Now a team of researchers has found the type of injury caused by ventilation depends on the gestational age of the lungs. The findings, published today in the journal Scientific Reports, suggest individualised respiratory support could reduce risks to infants.
In the animal study, researchers led by Dr Prue Pereira-Fantini and A/Prof David Tingay of Murdoch Children’s Research Institute in collaboration with researchers from the University of Melbourne and Royal Women’s Hospital mapped protein changes in blood plasma following ventilation of lambs born at term, preterm (less than 32 weeks) and very preterm (less than 26 weeks).
Dr Pereira-Fantini said that understanding what happened at a molecular level when lung injury begins is essential to developing ways to protect the lungs of preterm babies.
“This work is the first step in developing a broader understanding of how preterm lung injury develops and is necessary to the development of support strategies to reduce damage to the lungs of this very vulnerable population,” she said.
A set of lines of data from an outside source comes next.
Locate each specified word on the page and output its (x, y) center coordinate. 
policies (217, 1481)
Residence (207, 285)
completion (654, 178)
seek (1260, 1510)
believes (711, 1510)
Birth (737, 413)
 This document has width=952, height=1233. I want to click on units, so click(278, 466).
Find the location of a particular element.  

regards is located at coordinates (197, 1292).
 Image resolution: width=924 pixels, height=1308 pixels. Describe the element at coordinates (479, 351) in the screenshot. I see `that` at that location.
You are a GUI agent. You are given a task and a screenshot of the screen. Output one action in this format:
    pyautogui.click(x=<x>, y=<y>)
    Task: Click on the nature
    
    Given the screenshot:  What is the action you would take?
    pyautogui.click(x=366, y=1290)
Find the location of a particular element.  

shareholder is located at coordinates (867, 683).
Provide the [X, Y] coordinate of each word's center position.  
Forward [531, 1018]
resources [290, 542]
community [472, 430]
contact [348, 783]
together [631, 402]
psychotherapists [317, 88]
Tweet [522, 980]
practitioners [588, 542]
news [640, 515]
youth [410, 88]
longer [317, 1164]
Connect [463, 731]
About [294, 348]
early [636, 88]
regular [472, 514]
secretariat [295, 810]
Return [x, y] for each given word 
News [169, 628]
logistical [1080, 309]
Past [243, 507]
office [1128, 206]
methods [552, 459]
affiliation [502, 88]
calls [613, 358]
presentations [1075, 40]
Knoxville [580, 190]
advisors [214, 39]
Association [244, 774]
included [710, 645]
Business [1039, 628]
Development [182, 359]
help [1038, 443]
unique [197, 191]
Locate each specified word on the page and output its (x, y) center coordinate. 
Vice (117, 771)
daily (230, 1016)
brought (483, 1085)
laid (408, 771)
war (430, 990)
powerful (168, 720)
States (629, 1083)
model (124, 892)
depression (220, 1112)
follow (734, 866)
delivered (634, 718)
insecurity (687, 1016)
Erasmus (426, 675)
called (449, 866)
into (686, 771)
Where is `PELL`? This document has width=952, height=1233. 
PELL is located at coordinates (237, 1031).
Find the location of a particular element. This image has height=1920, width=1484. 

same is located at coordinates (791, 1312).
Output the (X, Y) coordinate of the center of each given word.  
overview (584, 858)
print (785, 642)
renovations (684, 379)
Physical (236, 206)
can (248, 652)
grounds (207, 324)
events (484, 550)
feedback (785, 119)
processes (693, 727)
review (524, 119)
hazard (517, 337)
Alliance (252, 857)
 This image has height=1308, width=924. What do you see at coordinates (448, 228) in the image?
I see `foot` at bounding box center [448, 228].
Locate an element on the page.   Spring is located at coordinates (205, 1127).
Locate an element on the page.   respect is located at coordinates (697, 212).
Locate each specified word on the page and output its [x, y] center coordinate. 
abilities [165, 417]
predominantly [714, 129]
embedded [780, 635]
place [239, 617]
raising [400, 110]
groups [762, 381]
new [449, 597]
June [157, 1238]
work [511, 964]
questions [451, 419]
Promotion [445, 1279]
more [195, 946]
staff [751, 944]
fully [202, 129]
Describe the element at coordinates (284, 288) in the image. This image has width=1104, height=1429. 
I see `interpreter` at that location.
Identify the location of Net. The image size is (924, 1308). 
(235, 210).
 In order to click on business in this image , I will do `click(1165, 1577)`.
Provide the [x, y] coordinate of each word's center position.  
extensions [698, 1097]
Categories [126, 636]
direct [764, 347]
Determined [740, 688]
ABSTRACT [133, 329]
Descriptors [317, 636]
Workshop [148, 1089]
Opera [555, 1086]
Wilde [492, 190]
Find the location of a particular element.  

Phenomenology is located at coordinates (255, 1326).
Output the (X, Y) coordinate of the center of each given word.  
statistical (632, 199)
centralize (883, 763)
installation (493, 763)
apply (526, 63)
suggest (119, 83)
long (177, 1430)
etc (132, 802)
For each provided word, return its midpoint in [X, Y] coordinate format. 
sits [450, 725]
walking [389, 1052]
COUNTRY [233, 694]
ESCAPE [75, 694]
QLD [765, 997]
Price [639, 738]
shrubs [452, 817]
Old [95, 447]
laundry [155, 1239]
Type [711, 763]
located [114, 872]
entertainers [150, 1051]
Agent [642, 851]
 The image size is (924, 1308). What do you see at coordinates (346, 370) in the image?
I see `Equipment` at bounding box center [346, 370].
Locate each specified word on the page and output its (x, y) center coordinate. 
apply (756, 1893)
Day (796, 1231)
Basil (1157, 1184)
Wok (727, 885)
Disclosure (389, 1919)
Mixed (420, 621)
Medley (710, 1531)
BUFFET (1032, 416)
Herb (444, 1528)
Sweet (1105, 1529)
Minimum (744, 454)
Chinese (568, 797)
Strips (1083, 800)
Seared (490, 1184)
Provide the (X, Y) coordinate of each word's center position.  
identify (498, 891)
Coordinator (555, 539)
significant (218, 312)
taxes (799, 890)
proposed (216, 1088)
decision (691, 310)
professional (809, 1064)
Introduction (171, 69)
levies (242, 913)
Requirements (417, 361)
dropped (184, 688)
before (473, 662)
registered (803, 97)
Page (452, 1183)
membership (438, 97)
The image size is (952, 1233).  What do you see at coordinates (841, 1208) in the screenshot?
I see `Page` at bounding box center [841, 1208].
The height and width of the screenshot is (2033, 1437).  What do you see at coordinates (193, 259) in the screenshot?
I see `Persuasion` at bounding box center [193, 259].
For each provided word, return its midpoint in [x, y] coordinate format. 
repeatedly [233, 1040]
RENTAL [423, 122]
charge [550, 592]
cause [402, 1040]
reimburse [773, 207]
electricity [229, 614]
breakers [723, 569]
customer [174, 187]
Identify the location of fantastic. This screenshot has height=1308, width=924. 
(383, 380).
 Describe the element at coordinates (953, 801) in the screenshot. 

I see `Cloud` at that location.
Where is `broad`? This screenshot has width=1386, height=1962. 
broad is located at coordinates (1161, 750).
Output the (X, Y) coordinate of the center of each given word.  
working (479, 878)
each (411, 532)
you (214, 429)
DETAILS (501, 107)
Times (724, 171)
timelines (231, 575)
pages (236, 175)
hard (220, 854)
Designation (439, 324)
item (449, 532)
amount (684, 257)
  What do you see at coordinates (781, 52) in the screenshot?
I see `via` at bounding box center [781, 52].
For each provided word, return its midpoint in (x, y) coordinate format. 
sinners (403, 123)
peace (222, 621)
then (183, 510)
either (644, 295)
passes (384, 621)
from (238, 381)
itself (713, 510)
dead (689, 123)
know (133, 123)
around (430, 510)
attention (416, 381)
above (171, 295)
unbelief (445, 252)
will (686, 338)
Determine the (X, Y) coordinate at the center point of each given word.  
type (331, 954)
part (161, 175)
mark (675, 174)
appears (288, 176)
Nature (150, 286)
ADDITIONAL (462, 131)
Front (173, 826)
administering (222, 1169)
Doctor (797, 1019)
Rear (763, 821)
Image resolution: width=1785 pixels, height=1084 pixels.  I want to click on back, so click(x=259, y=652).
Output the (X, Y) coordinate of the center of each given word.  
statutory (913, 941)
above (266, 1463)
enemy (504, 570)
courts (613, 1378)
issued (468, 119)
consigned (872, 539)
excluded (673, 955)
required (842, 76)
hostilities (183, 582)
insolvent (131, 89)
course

One in eight Australian children is born preterm. Of those born at less than 32 weeks gestation, 93 per cent will require some form of respiratory support, leaving them at risk of permanent lung injury, asthma and reduced lung function. Previous animal studies have shown that a single dose of ventilation is enough to cause lung injury.
Dr Pereira-Fantini said the different effects of ventilation depending on the gestational age had not been comprehensively explored and this was the first study to use proteomics to examine the link.
By examining blood samples taken within the first 60 minutes of life, the researchers found significant changes in coagulant and complement protein expression in the preterm models. Dr Pereira-Fantini said the changes indicated potential for worsening lung injury and inhibiting the effectiveness of treatments options such as surfactant administration.
“This study demonstrates the need to develop respiratory support that is tailored to both the gestational age of the infant and their underlying disease,” Dr Pereira-Fantini said.
“If this work can be validated more broadly, it potentially offers a simple blood test to guide clinicians in providing preterm infants with the best and safest clinical care when their fragile lungs are most at risk.”
In the study's next phase, researchers will examine the changes in the lungs of preterm human infants.
Led by MCRI and supported by the NHMRC (Grant IDs 1009287 and 1053889), the study brought together researchers from University of Melbourne, University College Dublin, Politecnico di Milano University, University of Tasmania, Royal Women's Hospital and Royal Children's Hospital.